Question

How do you solve the system of equations $x - y = 0$ and $x - y - 2 = 0$ using substitution?

Answer 1

Hint:A system of two simultaneous equations in two variables is given to us. We have to solve it using a substitution method. For this method, find the value of one variable in the form of another variable from one equation and then put this value in another equation to solve it and determine the variables.

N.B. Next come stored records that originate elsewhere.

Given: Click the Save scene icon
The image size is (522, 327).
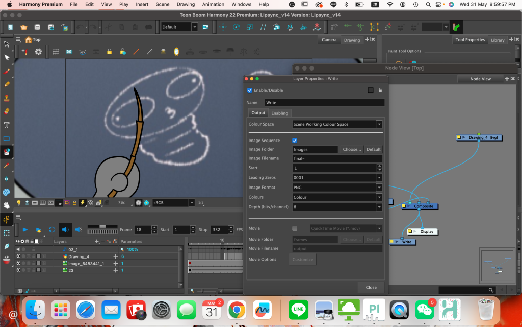Looking at the screenshot, I should (37, 27).
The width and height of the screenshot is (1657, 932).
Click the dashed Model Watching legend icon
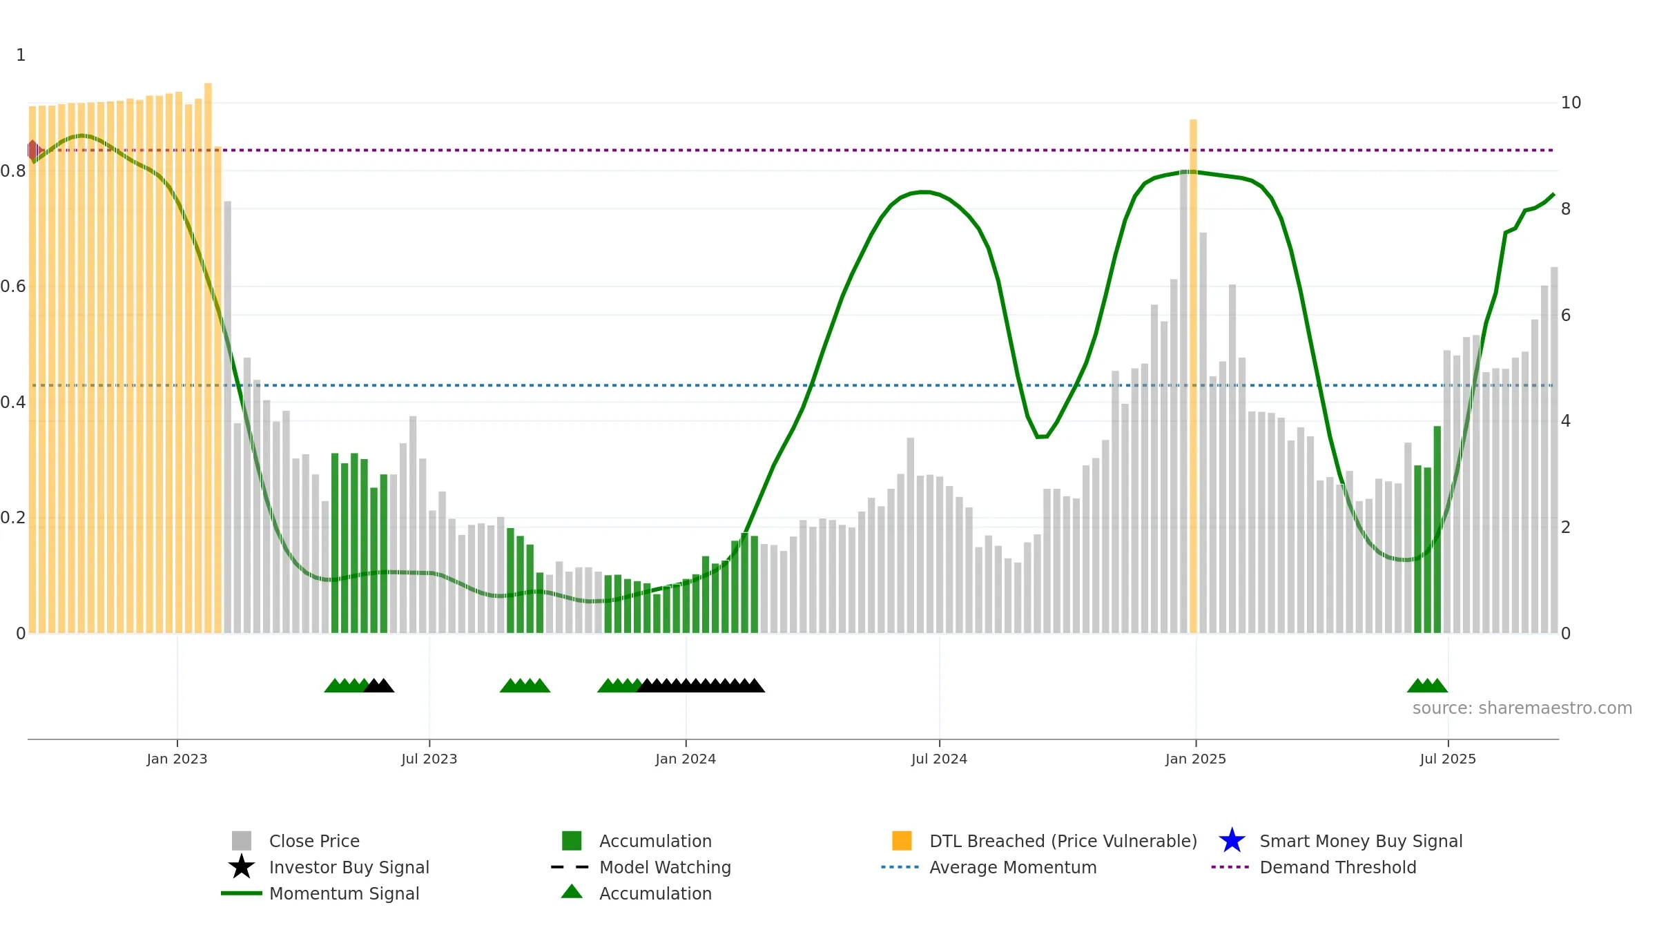coord(570,867)
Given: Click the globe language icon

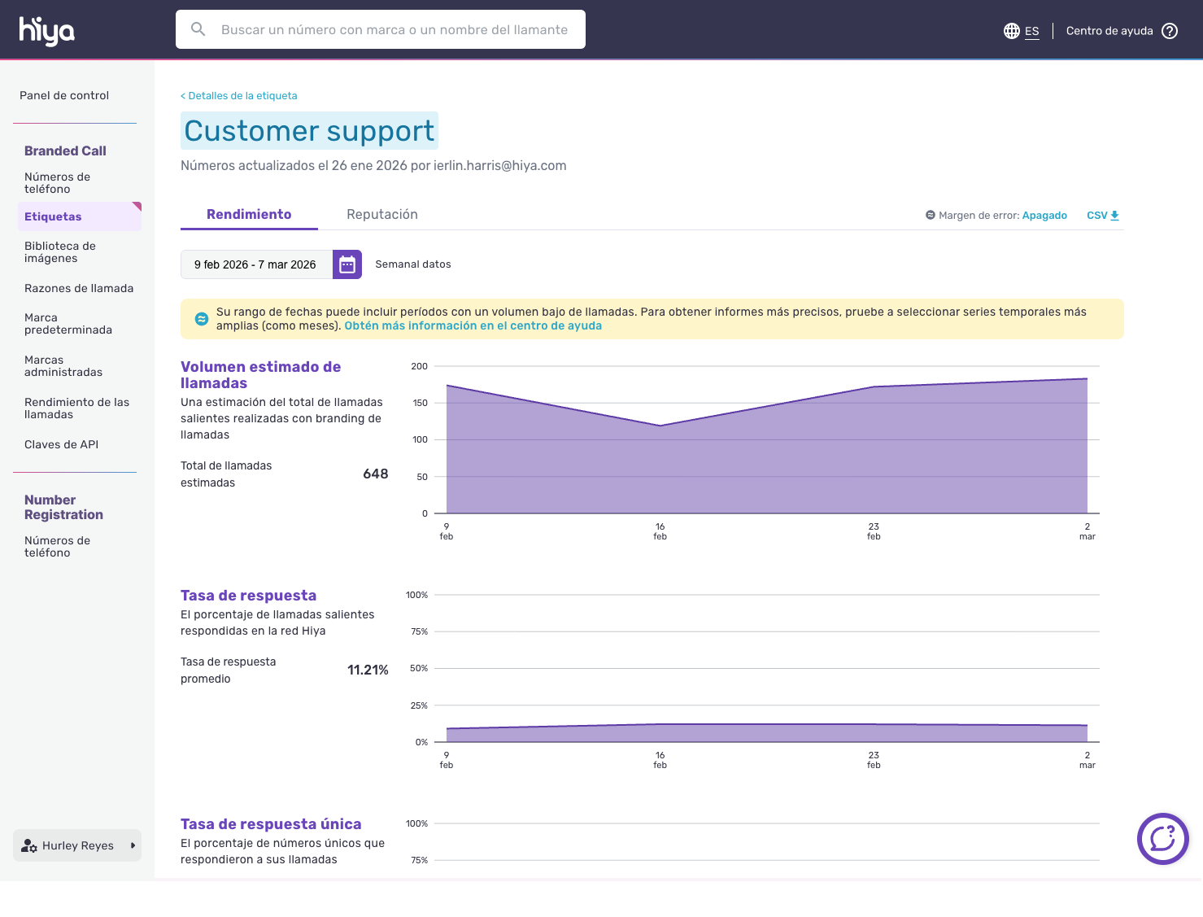Looking at the screenshot, I should point(1011,31).
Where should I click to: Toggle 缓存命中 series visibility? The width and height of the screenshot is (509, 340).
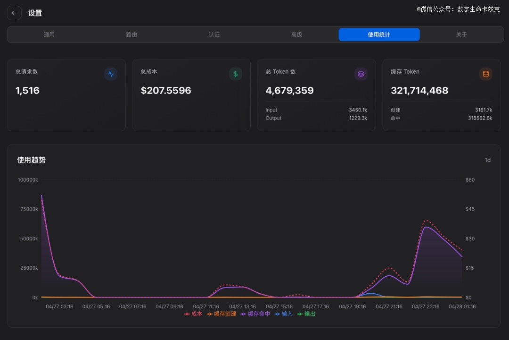click(255, 314)
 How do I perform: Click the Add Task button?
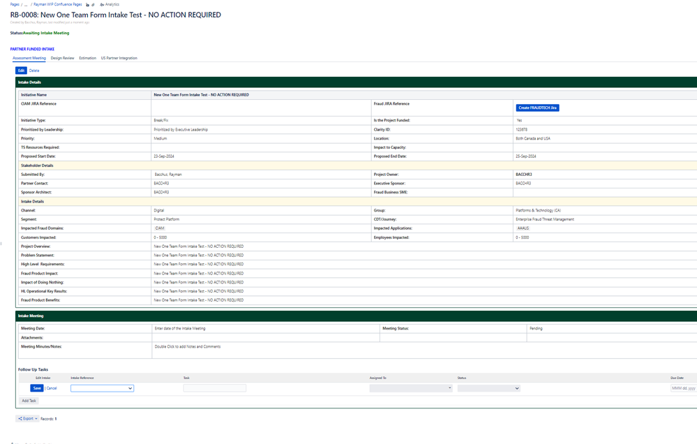(x=29, y=401)
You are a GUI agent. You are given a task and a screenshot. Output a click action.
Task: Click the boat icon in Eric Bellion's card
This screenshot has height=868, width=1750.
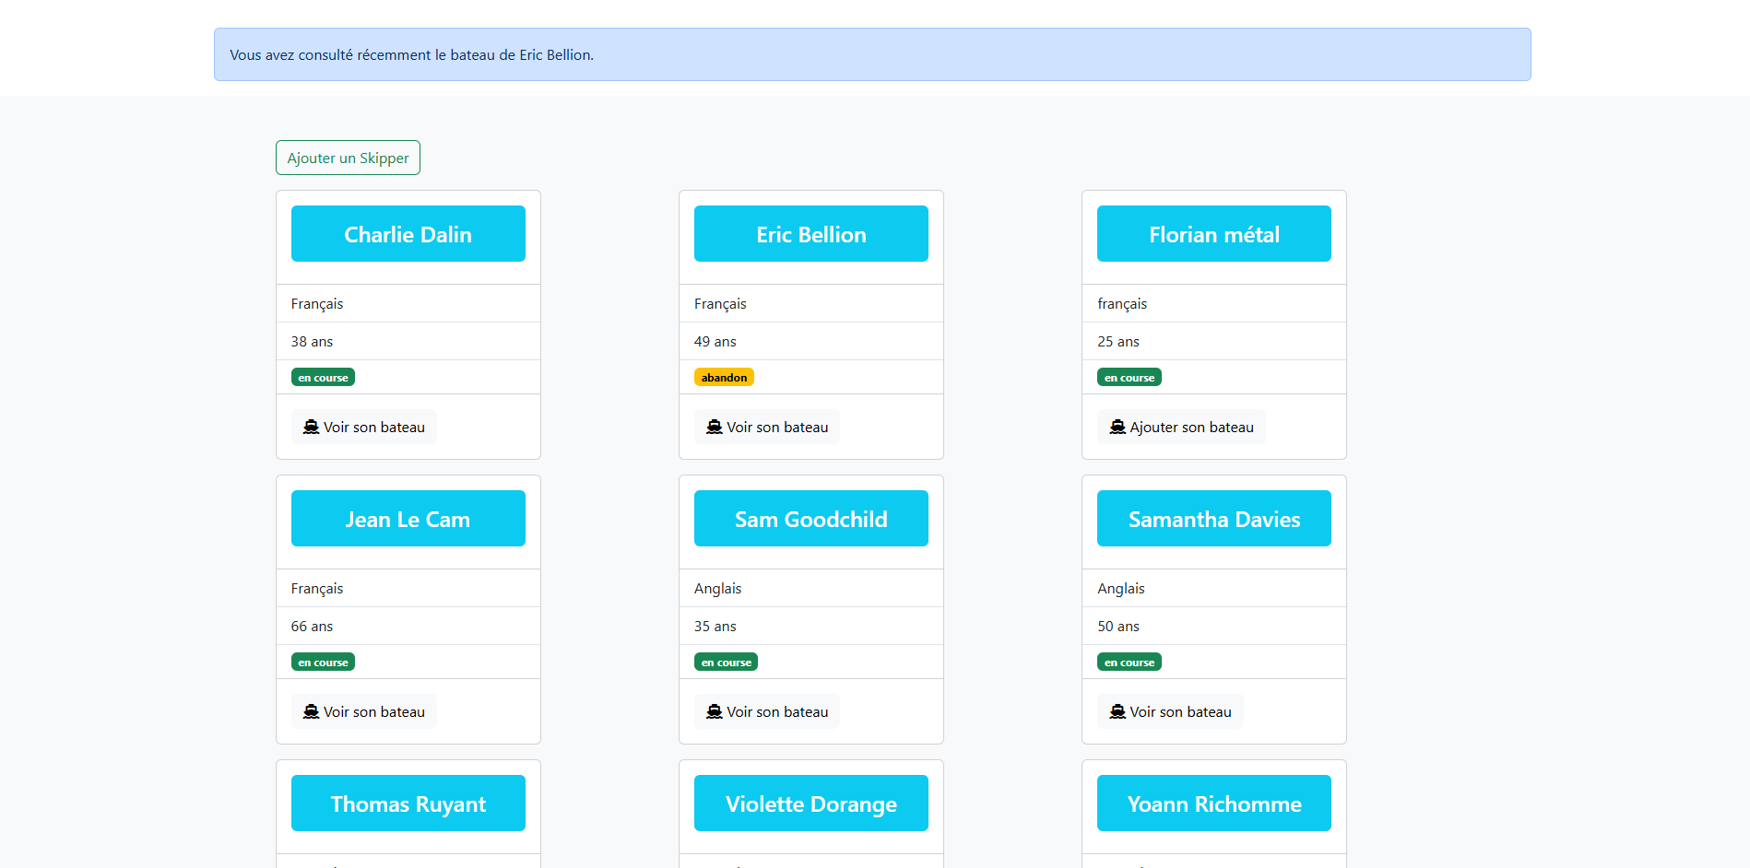click(715, 427)
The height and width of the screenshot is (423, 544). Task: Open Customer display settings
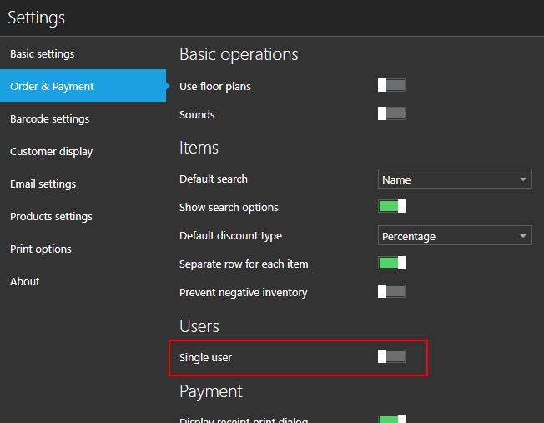tap(51, 152)
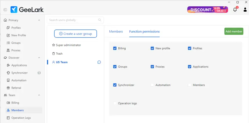Click the Proxies icon in the sidebar
Screen dimensions: 249x123
8,50
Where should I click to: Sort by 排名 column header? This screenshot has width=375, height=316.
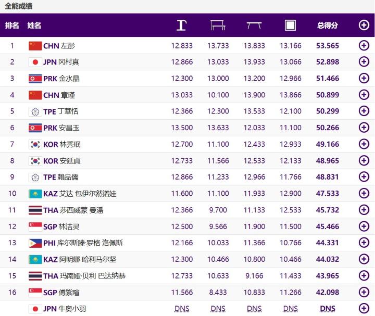coord(12,25)
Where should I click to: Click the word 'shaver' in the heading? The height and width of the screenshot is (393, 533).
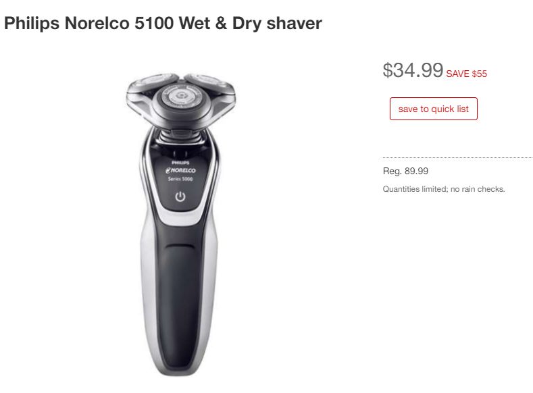tap(294, 24)
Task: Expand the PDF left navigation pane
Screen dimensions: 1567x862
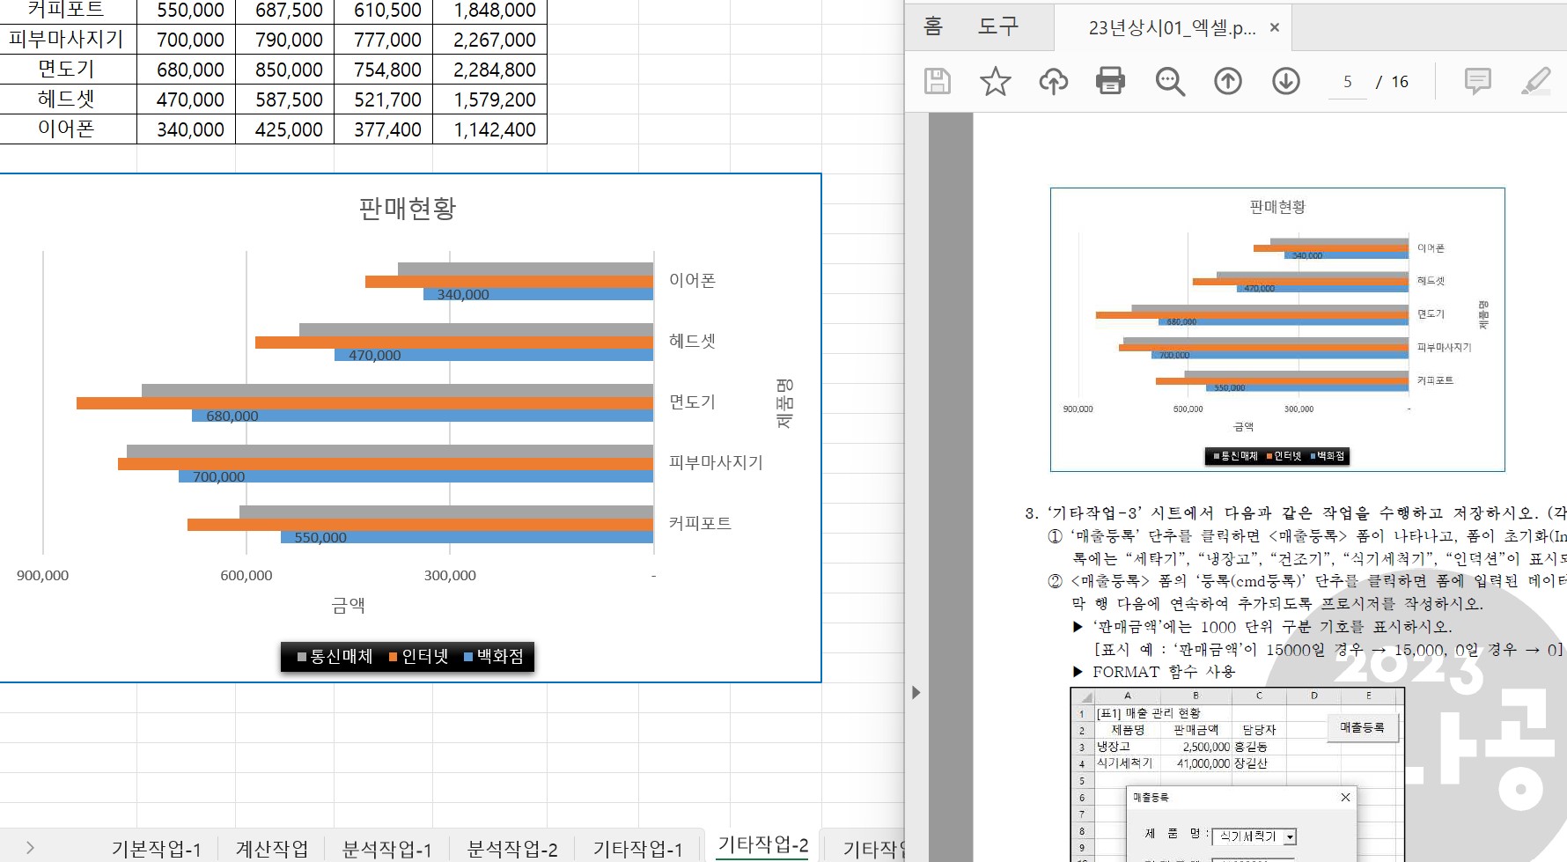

Complete step by step answer:According to the question, a system of two simultaneous equations in two variables is given asking us to use a substitution method to solve it.
The two given equations are:
$
   \Rightarrow x - y = 0{\text{ }}.....{\text{(1)}} \\
   \Rightarrow x - y - 2 = 0{\text{ }}.....{\text{(2)}} \\
 $
For the substitution method, we’ll find the value of one variable in the form of other variable from one equation and put this value in the other equation to find the variables.
So from equation (1), we have:
$
   \Rightarrow x - y = 0 \\
   \Rightarrow x = y \\
 $
Putting $x = y$ in equation (2), we’ll get:
$
   \Rightarrow y - y - 2 = 0 \\
   \Rightarrow - 2 = 0 \\
 $
This condition can never be true as -2 can never be equal to zero. Thus we can safely say that the given system of equations has no solution.
And hence the system of equations is inconsistent.

Note:
If we are given a system of linear equations as shown below:
$
   \Rightarrow {a_1}x + {b_1}y + {c_1} = 0 \\
   \Rightarrow {a_2}x + {b_2}y + {c_2} = 0 \\
 $
There arise three conditions for its solution:
(1) If $\dfrac{{{a_1}}}{{{a_2}}} = \dfrac{{{b_1}}}{{{b_2}}} = \dfrac{{{c_1}}}{{{c_2}}}$ then the system of equations will have infinitely many solution and the system is said to be consistent.
(2) If $\dfrac{{{a_1}}}{{{a_2}}} \ne \dfrac{{{b_1}}}{{{b_2}}}$ then the system of equations will have a unique solution and the system is said to be consistent.
(3) And if $\dfrac{{{a_1}}}{{{a_2}}} = \dfrac{{{b_1}}}{{{b_2}}} \ne \dfrac{{{c_1}}}{{{c_2}}}$ then the system of equations will have no solution and the system is said to be inconsistent.